- **TEXT PASSAGE**:
★ ★ ★ ★

The only way I can approach this view is considering the case when the gas has reached its thermal equilibrium, after which all the subsequent states will represent this same phase and time, though flowing, will not so much be cycling, but rather be flowing to nowhere, so in a way have come to an end.

Minkowsky diagrams, p 74

As I argued in my introduction: a pity that they are not used more extensively in explaining some phenomena, tachyons for example, and when developing numeric cases!

Cherenkow radiation, p 79

I don't understand how matter in a medium could travel faster than light in the same medium (it voids my view of matter as light clocks as I explain in appendix 1), unless light itself would behave matter-like in such media.

Tachyons, p 80

If they exist, how would they interact for energy and information exchange with sub-luminal matter? I used to view them as a possibility, being space-like instead of time-like light clocks; but considering your argument on phase correlation versus scrambling it appears that only time-like light clocks conserve phase correlation, so from this standpoint tachyons become highly improbable. See also appendix 3.

Cosmic time, p 83, p 193...

Only if some cosmic time-scale exists can space-time be described globally, as successive slices along this scale, don't you think? If it does not, or not uniquely so, then space-time could not be regarded as a coherent thing, but at best as an amalgam of loosely linked local space-times containing matter subject to their local inertial framework, isn't it?

Moreover, even as a coherent thing, I perceive that it would be pointless to regard space-time, considering the case of a closed geometry as, say, a ball, or rather an egg, or a cube. It would seem to possess only topological, not geometrical meaning. Is that correct?

Clocks and light frequency clocks, p 89

The distinction between "proper" time and time from elsewhere compared with it is perhaps not always clear. The gravitational time shift, in contrast to inertial time dilatation, appears to be asymmetric, in that two locations agree on the difference. In that respect it would be the gravitational equivalent of the twin paradox, this being the accelerational case: is that correct?

Event horizon and observing it, p 119

One of my usual "observations" on the space-time discourse is the frequent confusion between two different processes of observation: watching and measuring. Whereas length contraction and time dilatation are measuring results, the case of watching a moving length pass by is more complicated, see my example in appendix 4: a simple case I never met in literature, whereas more fancy speculations on watching are to be found, but less telling.

The case of Betty's approaching the event horizon, causing Ann to observe her twin sister "freezing and dwindling" in that position till the end of (Ann's) time, and the graph that goes with it, seems to me a description of Ann's watching process. I suppose that even after measuring she will conclude of a time barrier at the event horizon, but I would have been happier with a neat distinction between both descriptions.

Time scales and clock paces, p 143, p 193...

My view that light clocks lie at the basis of all matter's organisation (appendix 1) may alleviate somehow the prospect of multiple time-scales. Although even then the question remains of how to compare and calibrate light clocks, and hence distances and time intervals, in distant systems. Also, how to conserve calibration should light velocity itself change, in cosmic time... (appendix 2).

Quantum erasers and limbos, p 169...

The argument that photons and particles may follow a number of different paths, and find themselves in a confused state of superposition, until someone decides to observe them, is relatively easily understood when considering matter as a system of light clocks: these may disperse themselves somehow for bending past obstacles that otherwise would interfere with their wavelength(s), and may do so until the system is obliged to interact in an irreversible way with some macroscopic system. One could say that at such moment phase scrambling begins, whereas in the particle's previous paths phase correlation was preserved.

★ ★ ★ ★

- **AVAILABLE DATA**:

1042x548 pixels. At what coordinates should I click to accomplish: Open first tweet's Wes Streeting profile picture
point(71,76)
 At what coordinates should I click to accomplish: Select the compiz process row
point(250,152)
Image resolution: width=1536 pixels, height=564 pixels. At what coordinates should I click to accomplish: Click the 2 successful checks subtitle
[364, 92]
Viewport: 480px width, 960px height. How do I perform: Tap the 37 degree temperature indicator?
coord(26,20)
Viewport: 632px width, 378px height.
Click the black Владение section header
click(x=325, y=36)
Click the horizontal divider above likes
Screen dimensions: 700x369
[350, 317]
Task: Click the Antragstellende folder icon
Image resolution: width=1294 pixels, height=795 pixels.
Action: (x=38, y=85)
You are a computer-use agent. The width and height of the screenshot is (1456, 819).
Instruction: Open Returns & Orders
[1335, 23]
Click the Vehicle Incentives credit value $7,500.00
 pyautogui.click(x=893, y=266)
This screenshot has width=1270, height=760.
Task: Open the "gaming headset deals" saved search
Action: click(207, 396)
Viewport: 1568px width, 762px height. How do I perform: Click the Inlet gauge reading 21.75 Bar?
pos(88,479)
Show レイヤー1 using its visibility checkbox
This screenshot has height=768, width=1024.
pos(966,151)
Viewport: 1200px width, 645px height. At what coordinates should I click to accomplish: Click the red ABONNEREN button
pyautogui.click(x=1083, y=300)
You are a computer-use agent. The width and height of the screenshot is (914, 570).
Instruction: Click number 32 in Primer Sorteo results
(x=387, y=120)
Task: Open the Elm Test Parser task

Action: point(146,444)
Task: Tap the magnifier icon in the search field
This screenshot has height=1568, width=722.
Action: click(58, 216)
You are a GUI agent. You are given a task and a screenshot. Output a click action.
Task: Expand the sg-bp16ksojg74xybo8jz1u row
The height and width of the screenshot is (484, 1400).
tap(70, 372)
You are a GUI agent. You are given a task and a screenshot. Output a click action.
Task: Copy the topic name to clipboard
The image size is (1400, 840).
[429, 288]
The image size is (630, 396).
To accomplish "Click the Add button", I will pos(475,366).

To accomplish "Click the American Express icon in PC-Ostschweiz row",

★ ★ ★ ★

- **SHORT EXERCISE A**: Reproduce verbatim the portion of the space-time notes that begins at the words "The distinction between" and ends after the words "but less telling.".
- **SHORT EXERCISE B**: In the entries, take every line from the one containing "The image size is (630, 396)." through the last line of the entries and output them again with the requests unchanged. Multiply each coordinate in the answers by 0.95, rounding to whole numbers with halves rounded up.

- **OUTPUT A**:
The distinction between "proper" time and time from elsewhere compared with it is perhaps not always clear. The gravitational time shift, in contrast to inertial time dilatation, appears to be asymmetric, in that two locations agree on the difference. In that respect it would be the gravitational equivalent of the twin paradox, this being the accelerational case: is that correct?

Event horizon and observing it, p 119

One of my usual "observations" on the space-time discourse is the frequent confusion between two different processes of observation: watching and measuring. Whereas length contraction and time dilatation are measuring results, the case of watching a moving length pass by is more complicated, see my example in appendix 4: a simple case I never met in literature, whereas more fancy speculations on watching are to be found, but less telling.

- **OUTPUT B**:
The image size is (630, 396).
To accomplish "Click the Add button", I will pos(451,348).

To accomplish "Click the American Express icon in PC-Ostschweiz row",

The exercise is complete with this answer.